Sir Brian Langstaff stressed the importance of  patient consent to treatments and the failures of government in this matter

He was speaking after the publication of his infected blood report.

“The failure of clinicians to tell people of the risks of infection; the failure to tell people of the availability of alternative treatments.

“The failure to tell them they were being tested for HIV or Hepatitis C or, sometimes, the failure to even tell them or tell them promptly, that they had been infected with HIV or Hepatitis by their treatment.

“The failure to explain these devastating diagnosis privately, in person and with sensitivity.

“These failures were widespread, they were wrong, they were unethical.”

The failures were compounded by “institutional defensiveness” which “must stop”, he says.

The trauma for people with infected blood has been compounded by a lack of accountability.

The inquiry also highlights the slow and inadequate response of the government to the emerging HIV epidemic in the 1980s. Despite evidence of contaminated blood products spreading the virus, the government’s actions were characterized by “denials, disbelief, and delay,” according to Langstaff

Speaking following the publication of his report, inquiry chair Sir Brian Langstaff addresses what he expects from any government apology.

“I fully expect the government to make an apology. To be meaningful though, that apology must explain what the apology is for.

“It should recognise and acknowledge not just the suffering , but the fact that the suffering was the result of errors, wrongs done and delays incurred.

“It should provide vindication to those who have waited for that for so long.

“And it should be accompanied by action.”

The recommendations must be implemented, including setting up a proper compensation scheme, he says.

“The public should be trusted with the truth, with all its uncertainties.”

Lord Mayor Treloar College in Hampshire, was a specialist boarding school for children with physical disabilities, which had an onsite haemophilia centre.

A whole 122 pupils with haemophilia who attended  the school from the 1970s to mid-80s, have died after contracting HIV and hepatitis C from infected blood products.

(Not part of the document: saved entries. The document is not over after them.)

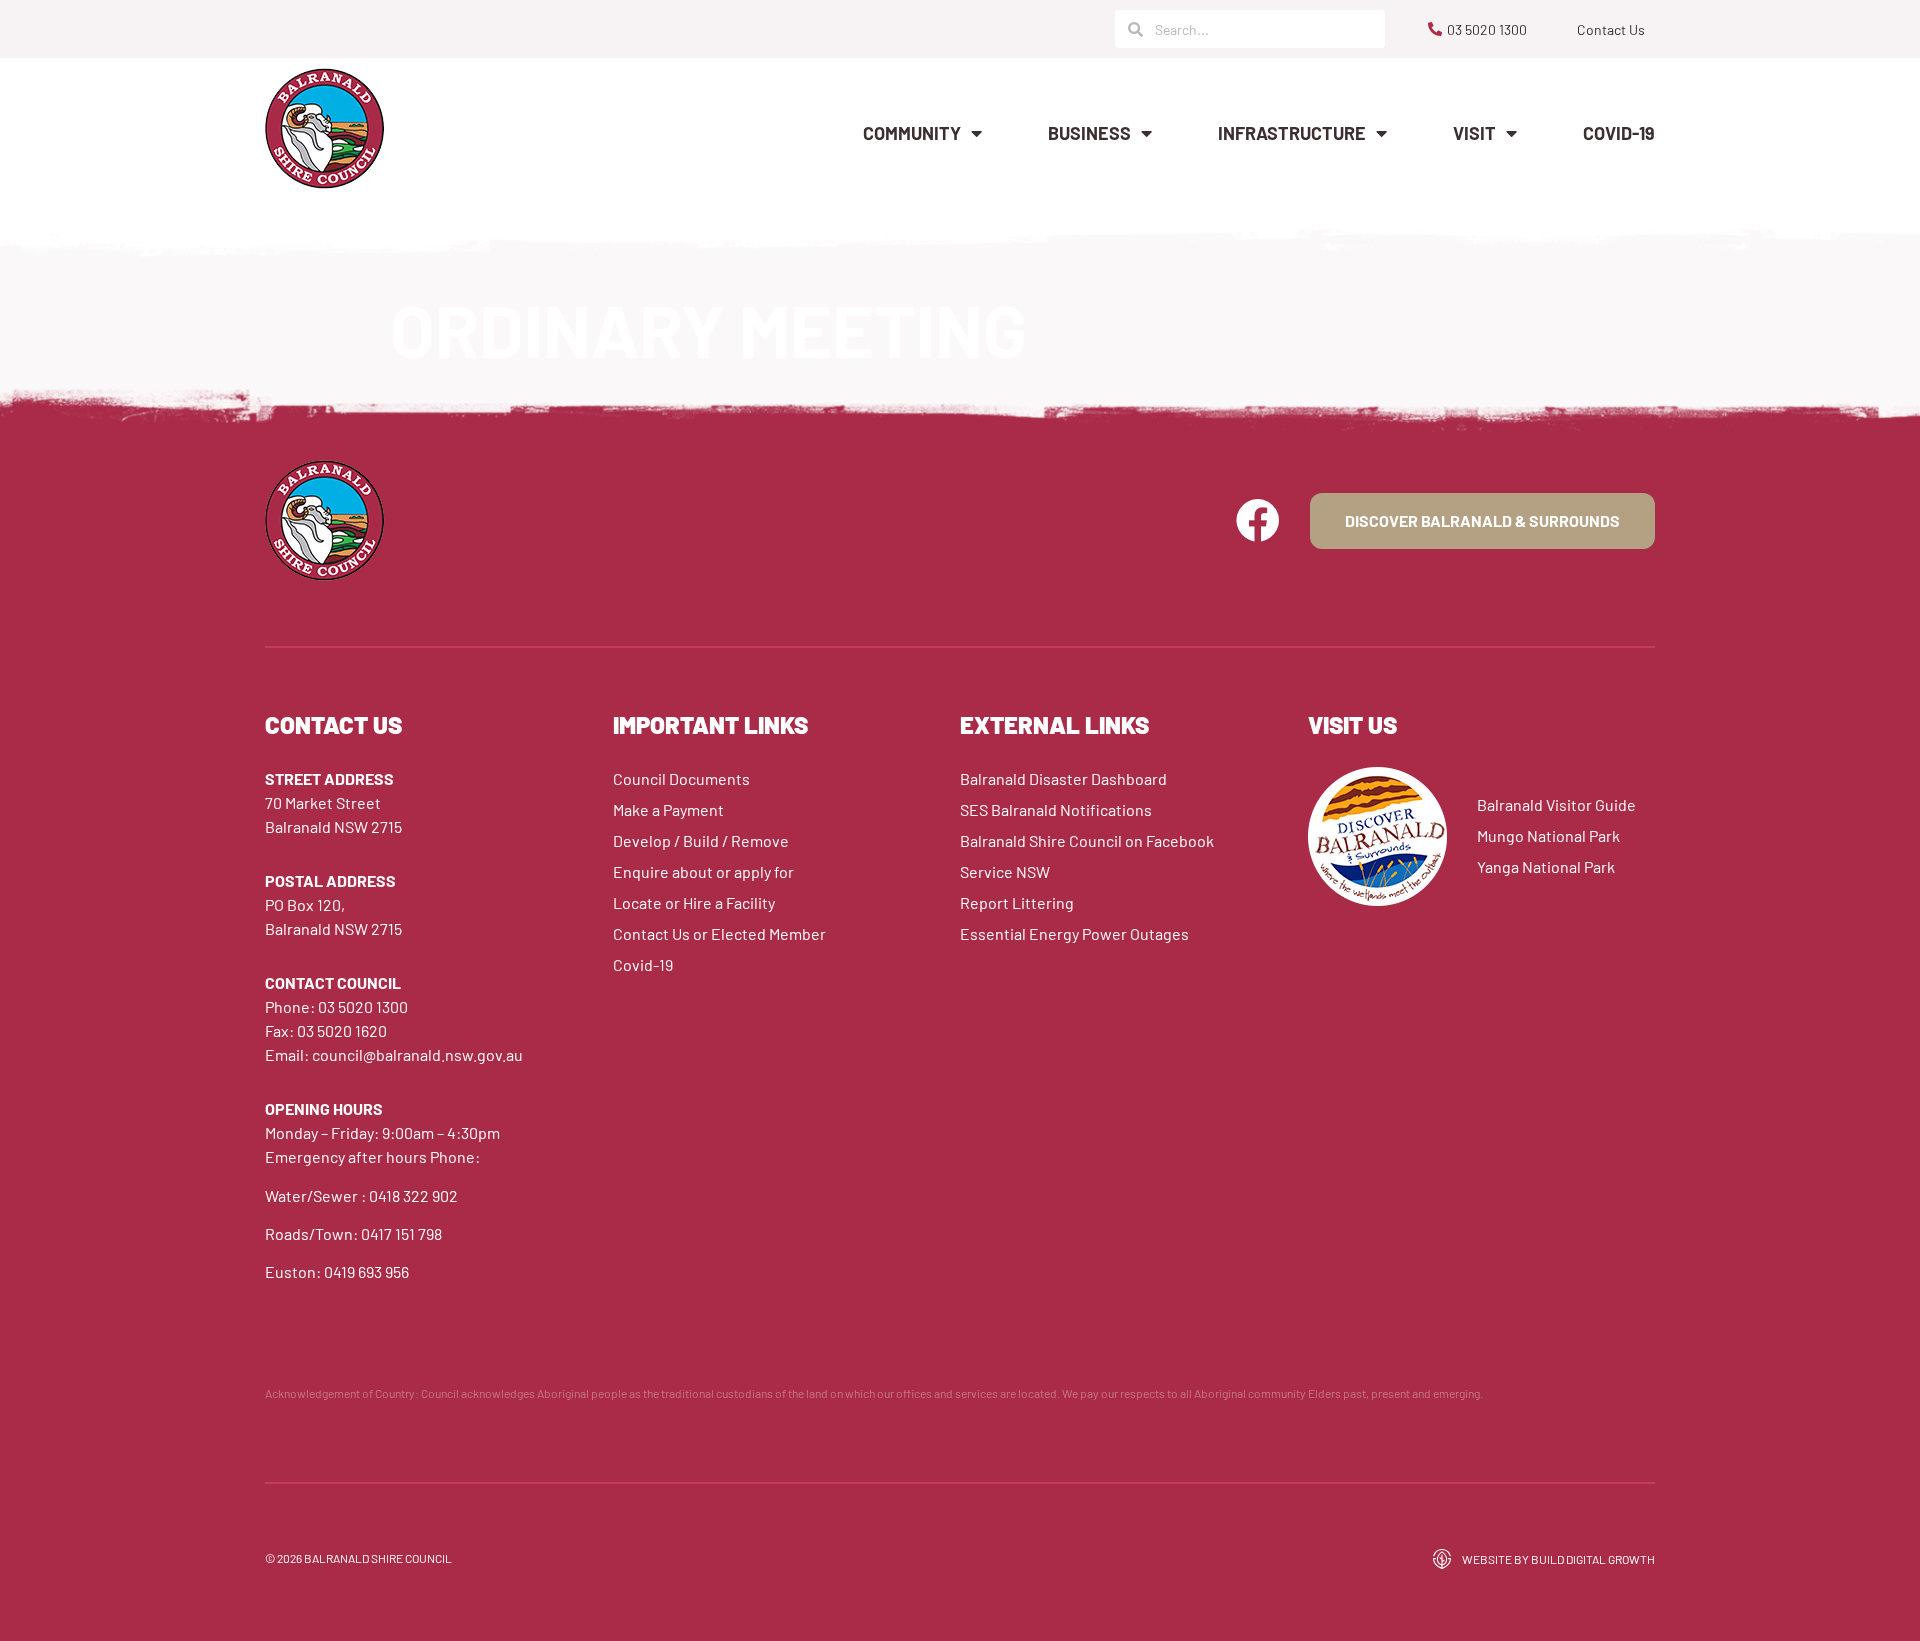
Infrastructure (1292, 133)
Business (1089, 133)
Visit (1474, 133)
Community (912, 133)
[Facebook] (1258, 521)
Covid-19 (1619, 133)
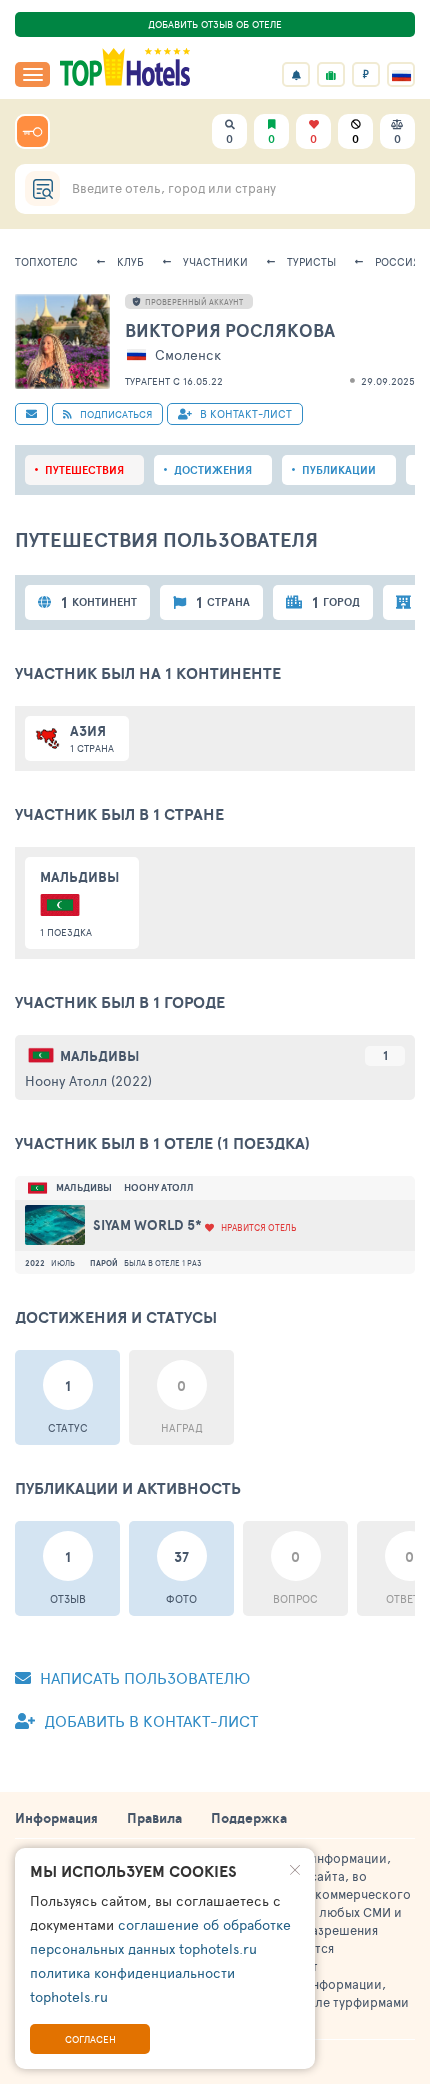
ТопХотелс (46, 261)
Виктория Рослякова (230, 330)
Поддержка (249, 1818)
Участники (215, 261)
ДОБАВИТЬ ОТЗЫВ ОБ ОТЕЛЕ (215, 24)
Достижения (213, 470)
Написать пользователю (143, 1677)
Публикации (339, 470)
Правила (154, 1818)
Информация (56, 1818)
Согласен (90, 2039)
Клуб (130, 261)
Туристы (311, 261)
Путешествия (84, 470)
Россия (397, 261)
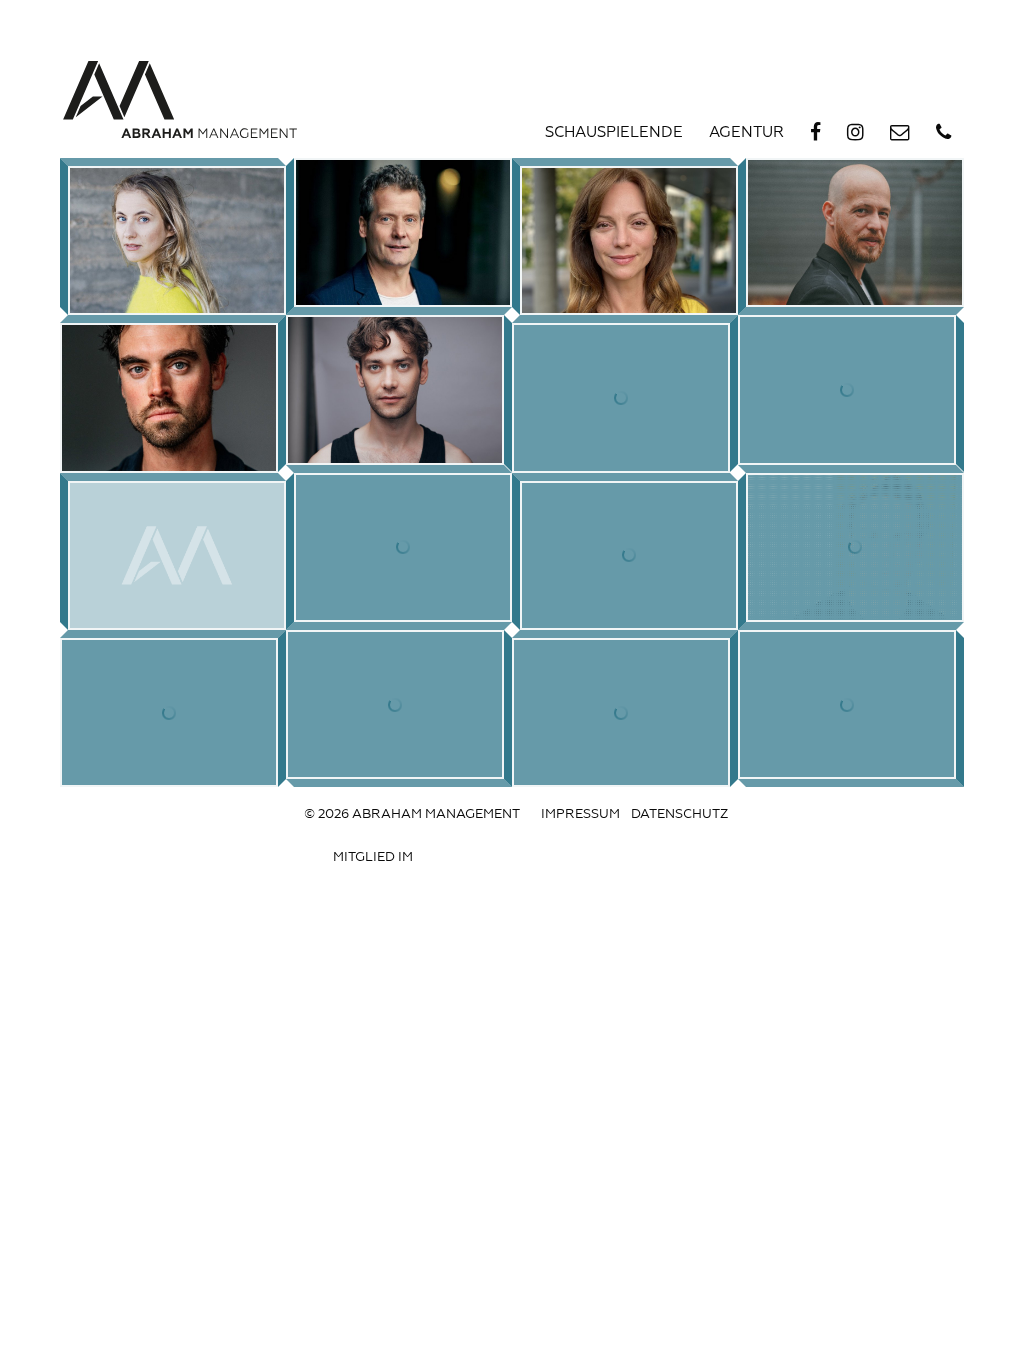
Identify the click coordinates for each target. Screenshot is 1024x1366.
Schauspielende (614, 133)
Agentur (746, 133)
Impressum (580, 814)
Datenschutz (679, 814)
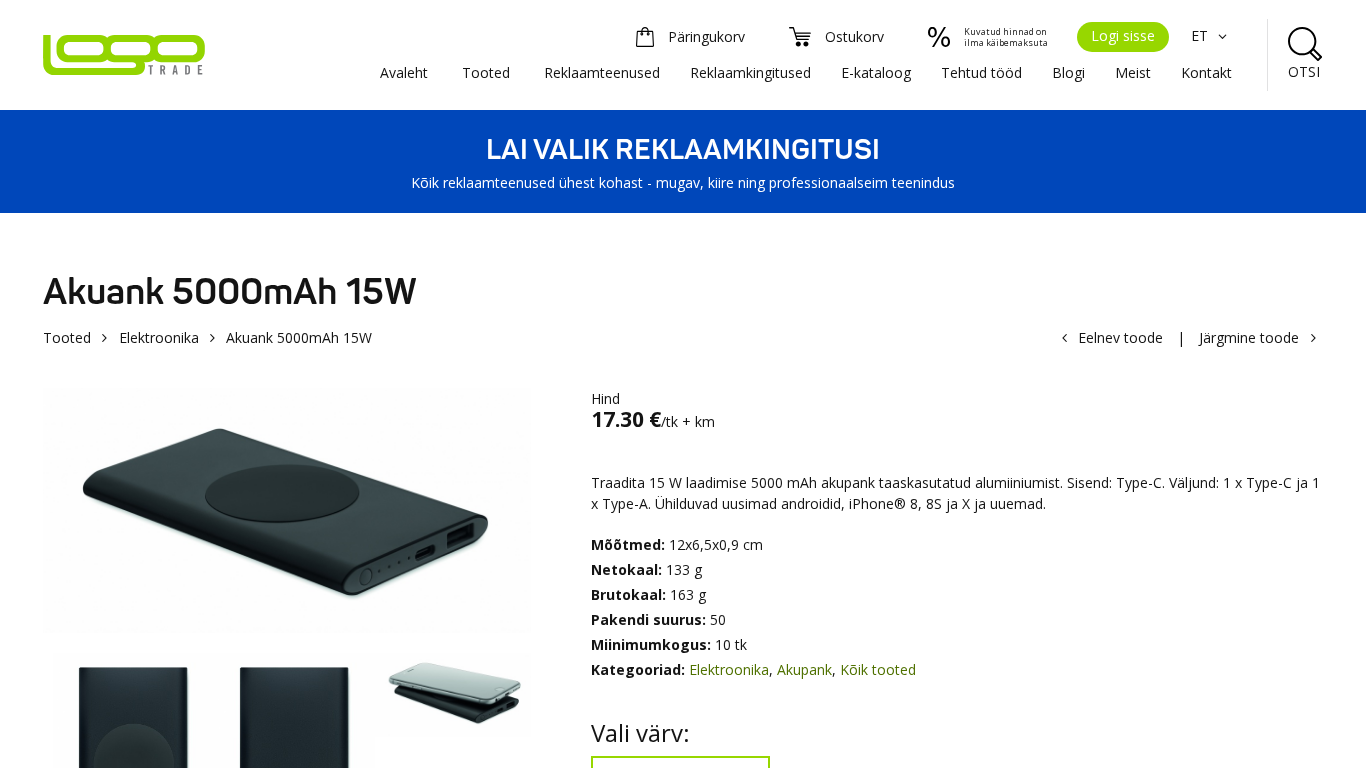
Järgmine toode (1249, 337)
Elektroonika (159, 337)
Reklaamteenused (602, 72)
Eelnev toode (1120, 337)
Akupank (804, 669)
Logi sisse (1123, 35)
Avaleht (404, 72)
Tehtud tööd (981, 72)
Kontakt (1206, 72)
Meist (1133, 72)
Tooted (486, 72)
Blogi (1068, 72)
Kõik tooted (878, 669)
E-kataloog (876, 72)
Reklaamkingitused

Those still alive are plagued by survivor’s guilt, having lost so many friends.

Sir Brian described the experiences of children at Treloar’s as a “nightmare of tragic proportions”, adding that children were treated “unnecessarily” with more risky treatment and were objects of research without their knowledge.

The school has issued a statement on the inquiry’s findings:

It said: “The inquiry’s report shows the full extent of this horrifying national scandal.

“We are devastated that some of our former pupils were so tragically affected and hope that the findings provide some solace for them and their families.

“The report lays bare the systemic failure at the heart of the scandal.

“Whilst today is about understanding how and why people were given infected blood products in the 1970s and 80s, it is absolutely right that the government has committed to establishing a proper compensation scheme.

“This must happen urgently after such a long wait.

“On a recent visit to the school and college, our former students highlighted the need for a more public and accessible memorial to ensure the lives of all those impacted are remembered.

“This is a key recommendation of the report and something which we are absolutely committed to exploring with them.

“We’ll now be taking the time to reflect on the report’s wider recommendations.”